*Supplied passage:*
A glance at the preceding verses will show that the Apostle is not teaching that all sin, wickedness and crime are of and through and unto the Lord; but, on the contrary, he refers to certain blessings and favors which are yet to come upon Israel. (Verses 25-27.) Though they sinned and with wicked hands slew the Lord of life and glory, and brought upon themselves God's "wrath" and "indignation," which were manifest in their national rejection, trouble and overthrow, yet, after all, God has a way for bringing a blessing upon them as well as upon all others of mankind through Christ and his glorified Church (verses 30,31), who, during the Millennium, will extend mercy and full salvation to all, opening the blind eyes and unstopping the deaf ears. Such a view of God's wisdom and goodness leads the Apostle to the exclamation of verses 33 to 36, which concludes with the assertion that this plan is not of human device, nor even by human assistance; for no man would have dreamed of such a wonderful blending of justice and mercy. But all was planned of God and is by him being carried out through Christ, and shall, when completed, be to his praise, to whom belongs the glory.

*Dataset extract:*
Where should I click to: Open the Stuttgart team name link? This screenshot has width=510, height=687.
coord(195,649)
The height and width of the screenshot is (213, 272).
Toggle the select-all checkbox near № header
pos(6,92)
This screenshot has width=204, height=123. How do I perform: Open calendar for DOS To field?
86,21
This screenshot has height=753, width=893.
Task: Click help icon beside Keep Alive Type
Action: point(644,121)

==

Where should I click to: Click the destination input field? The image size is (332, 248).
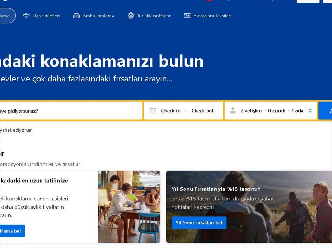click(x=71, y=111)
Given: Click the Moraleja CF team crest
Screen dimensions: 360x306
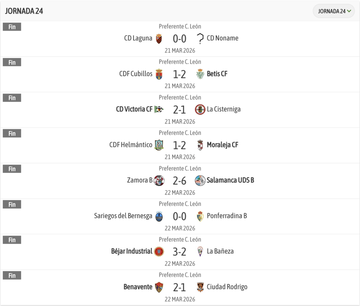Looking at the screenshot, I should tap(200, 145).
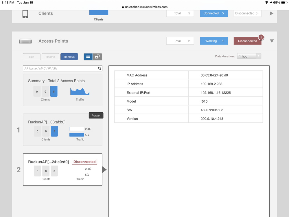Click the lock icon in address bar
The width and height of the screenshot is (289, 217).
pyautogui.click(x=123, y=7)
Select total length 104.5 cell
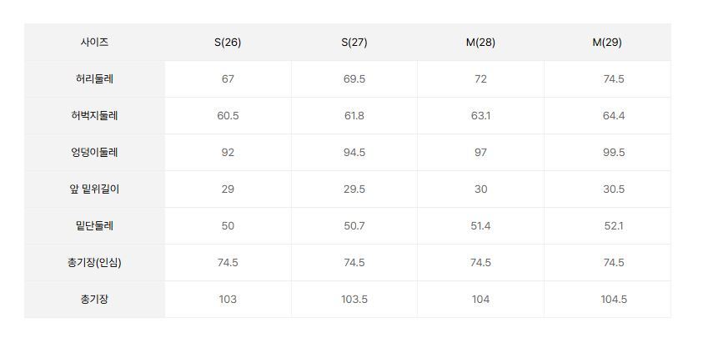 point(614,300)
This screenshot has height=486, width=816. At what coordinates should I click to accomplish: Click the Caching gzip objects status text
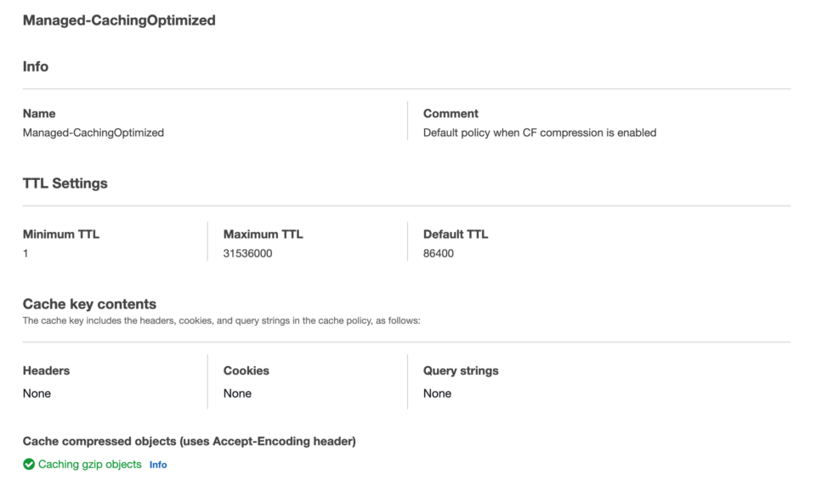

*What to work on:*
A. Translate into Spanish this sentence from the commentary on Israel's future blessing: "But all was planned of God and is by him being carried out through Christ, and shall, when completed, be to his praise, to whom belongs the glory."
B. Resume the commentary on Israel's future blessing right after its final sentence.

*Solved problems:*
A. Pero todo fue planeado por Dios y está siendo llevado a cabo por él mediante Cristo, y, cuando se complete, será para su alabanza, a quien pertenece la gloria.

B.
If, then, we see that the above passages do not teach what the writings we criticize would misrepresent them as teaching, we are bound to conclude that such teaching is by no means the spirit of God's Word; but on the contrary that it is of some other spirit. Whatever the motive and aim of the human instrument, it is evident that only the spirit of gross error could instigate so blasphemous a misrepresentation of God's character and of his Word.
That the eyes of the Lord are in every place beholding the evil and the good, is unquestionable. "The word of God is a discerner of [even] the thoughts and intents of the heart: neither is there any creature that is not manifest in his sight, but all things are naked and opened unto the eyes of him with whom we have to do." (Prov. 15:3; Heb. 4:12,13.) That God could interfere with and stop all forms of evil is a manifest truth. That he has not yet interfered to stop evil is a clearly recognized fact. That the time will come when all evil shall be fully restrained is his distinct promise. Hence it is as proper to say that God permits sin, wickedness and crime as it would be false and slanderous to say that he causes or instigates such things.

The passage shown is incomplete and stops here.